Start of Block

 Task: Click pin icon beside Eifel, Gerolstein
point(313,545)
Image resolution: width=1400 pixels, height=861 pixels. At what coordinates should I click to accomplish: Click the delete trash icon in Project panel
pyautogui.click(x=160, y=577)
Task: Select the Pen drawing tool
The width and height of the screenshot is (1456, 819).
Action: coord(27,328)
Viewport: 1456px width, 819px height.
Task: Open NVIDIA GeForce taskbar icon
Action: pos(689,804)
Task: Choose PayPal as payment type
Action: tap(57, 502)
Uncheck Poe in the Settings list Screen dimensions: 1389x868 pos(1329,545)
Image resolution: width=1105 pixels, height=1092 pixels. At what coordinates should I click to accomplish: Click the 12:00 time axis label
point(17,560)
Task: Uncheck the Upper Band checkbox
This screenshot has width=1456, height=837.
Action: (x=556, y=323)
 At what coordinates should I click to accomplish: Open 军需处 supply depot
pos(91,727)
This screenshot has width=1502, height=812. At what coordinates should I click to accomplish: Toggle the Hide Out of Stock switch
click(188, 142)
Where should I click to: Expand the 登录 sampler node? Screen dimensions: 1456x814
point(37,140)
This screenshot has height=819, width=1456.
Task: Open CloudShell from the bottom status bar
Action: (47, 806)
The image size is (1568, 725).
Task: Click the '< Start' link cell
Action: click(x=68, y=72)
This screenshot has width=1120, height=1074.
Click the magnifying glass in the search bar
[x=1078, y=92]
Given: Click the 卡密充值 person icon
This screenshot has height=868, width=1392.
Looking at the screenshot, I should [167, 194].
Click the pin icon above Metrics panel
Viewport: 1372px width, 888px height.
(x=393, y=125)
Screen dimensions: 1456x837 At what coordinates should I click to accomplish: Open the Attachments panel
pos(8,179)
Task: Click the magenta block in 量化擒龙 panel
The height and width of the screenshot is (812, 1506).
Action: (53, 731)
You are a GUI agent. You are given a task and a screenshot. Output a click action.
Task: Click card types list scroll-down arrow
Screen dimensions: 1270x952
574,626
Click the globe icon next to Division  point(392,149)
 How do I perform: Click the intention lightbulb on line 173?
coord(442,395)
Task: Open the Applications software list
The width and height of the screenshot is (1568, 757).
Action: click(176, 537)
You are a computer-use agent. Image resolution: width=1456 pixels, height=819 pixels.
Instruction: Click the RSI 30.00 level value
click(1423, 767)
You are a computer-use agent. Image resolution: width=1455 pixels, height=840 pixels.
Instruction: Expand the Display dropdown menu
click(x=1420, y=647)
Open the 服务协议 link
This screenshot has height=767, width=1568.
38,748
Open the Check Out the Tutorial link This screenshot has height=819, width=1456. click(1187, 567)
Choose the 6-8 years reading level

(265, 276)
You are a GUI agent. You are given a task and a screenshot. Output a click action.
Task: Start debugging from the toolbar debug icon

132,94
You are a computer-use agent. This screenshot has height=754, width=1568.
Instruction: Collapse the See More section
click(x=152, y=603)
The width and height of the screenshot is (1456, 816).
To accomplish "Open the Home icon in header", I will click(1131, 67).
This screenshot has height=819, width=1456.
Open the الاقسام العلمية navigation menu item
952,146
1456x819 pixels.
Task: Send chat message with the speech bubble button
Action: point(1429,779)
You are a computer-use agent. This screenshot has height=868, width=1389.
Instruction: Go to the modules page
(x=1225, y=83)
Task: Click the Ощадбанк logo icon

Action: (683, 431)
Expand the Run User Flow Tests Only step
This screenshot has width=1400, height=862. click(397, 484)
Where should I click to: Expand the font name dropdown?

End of Block

Retype the material in full. Keep every character as it is.

→ **Response for this exercise**
 Task: Click pin icon beside Eifel, Gerolstein
point(313,545)
Image resolution: width=1400 pixels, height=861 pixels. At what coordinates should I click to accomplish: Click the delete trash icon in Project panel
pyautogui.click(x=160, y=577)
Task: Select the Pen drawing tool
The width and height of the screenshot is (1456, 819).
Action: coord(27,328)
Viewport: 1456px width, 819px height.
Task: Open NVIDIA GeForce taskbar icon
Action: pos(689,804)
Task: Choose PayPal as payment type
Action: tap(57, 502)
Uncheck Poe in the Settings list Screen dimensions: 1389x868 pos(1329,545)
Image resolution: width=1105 pixels, height=1092 pixels. At what coordinates should I click to accomplish: Click the 12:00 time axis label
point(17,560)
Task: Uncheck the Upper Band checkbox
This screenshot has width=1456, height=837.
Action: (x=556, y=323)
 At what coordinates should I click to accomplish: Open 军需处 supply depot
pos(91,727)
This screenshot has width=1502, height=812. At what coordinates should I click to accomplish: Toggle the Hide Out of Stock switch
click(188, 142)
Where should I click to: Expand the 登录 sampler node? Screen dimensions: 1456x814
point(37,140)
This screenshot has height=819, width=1456.
Task: Open CloudShell from the bottom status bar
Action: (47, 806)
The image size is (1568, 725).
Task: Click the '< Start' link cell
Action: click(x=68, y=72)
This screenshot has width=1120, height=1074.
Click the magnifying glass in the search bar
[x=1078, y=92]
Given: Click the 卡密充值 person icon
This screenshot has height=868, width=1392.
Looking at the screenshot, I should [167, 194].
Click the pin icon above Metrics panel
Viewport: 1372px width, 888px height.
(x=393, y=125)
Screen dimensions: 1456x837 At what coordinates should I click to accomplish: Open the Attachments panel
pos(8,179)
Task: Click the magenta block in 量化擒龙 panel
The height and width of the screenshot is (812, 1506).
Action: (53, 731)
You are a GUI agent. You are given a task and a screenshot. Output a click action.
Task: Click card types list scroll-down arrow
Screen dimensions: 1270x952
574,626
Click the globe icon next to Division  point(392,149)
 How do I perform: Click the intention lightbulb on line 173?
coord(442,395)
Task: Open the Applications software list
The width and height of the screenshot is (1568, 757).
Action: click(176, 537)
You are a computer-use agent. Image resolution: width=1456 pixels, height=819 pixels.
Instruction: Click the RSI 30.00 level value
click(1423, 767)
You are a computer-use agent. Image resolution: width=1455 pixels, height=840 pixels.
Instruction: Expand the Display dropdown menu
click(x=1420, y=647)
Open the 服务协议 link
This screenshot has height=767, width=1568.
38,748
Open the Check Out the Tutorial link This screenshot has height=819, width=1456. click(1187, 567)
Choose the 6-8 years reading level

(265, 276)
You are a GUI agent. You are given a task and a screenshot. Output a click action.
Task: Start debugging from the toolbar debug icon

132,94
You are a computer-use agent. This screenshot has height=754, width=1568.
Instruction: Collapse the See More section
click(x=152, y=603)
The width and height of the screenshot is (1456, 816).
To accomplish "Open the Home icon in header", I will click(1131, 67).
This screenshot has height=819, width=1456.
Open the الاقسام العلمية navigation menu item
952,146
1456x819 pixels.
Task: Send chat message with the speech bubble button
Action: point(1429,779)
You are a computer-use agent. This screenshot has height=868, width=1389.
Instruction: Go to the modules page
(x=1225, y=83)
Task: Click the Ощадбанк logo icon

Action: (683, 431)
Expand the Run User Flow Tests Only step
This screenshot has width=1400, height=862. click(397, 484)
Where should I click to: Expand the font name dropdown?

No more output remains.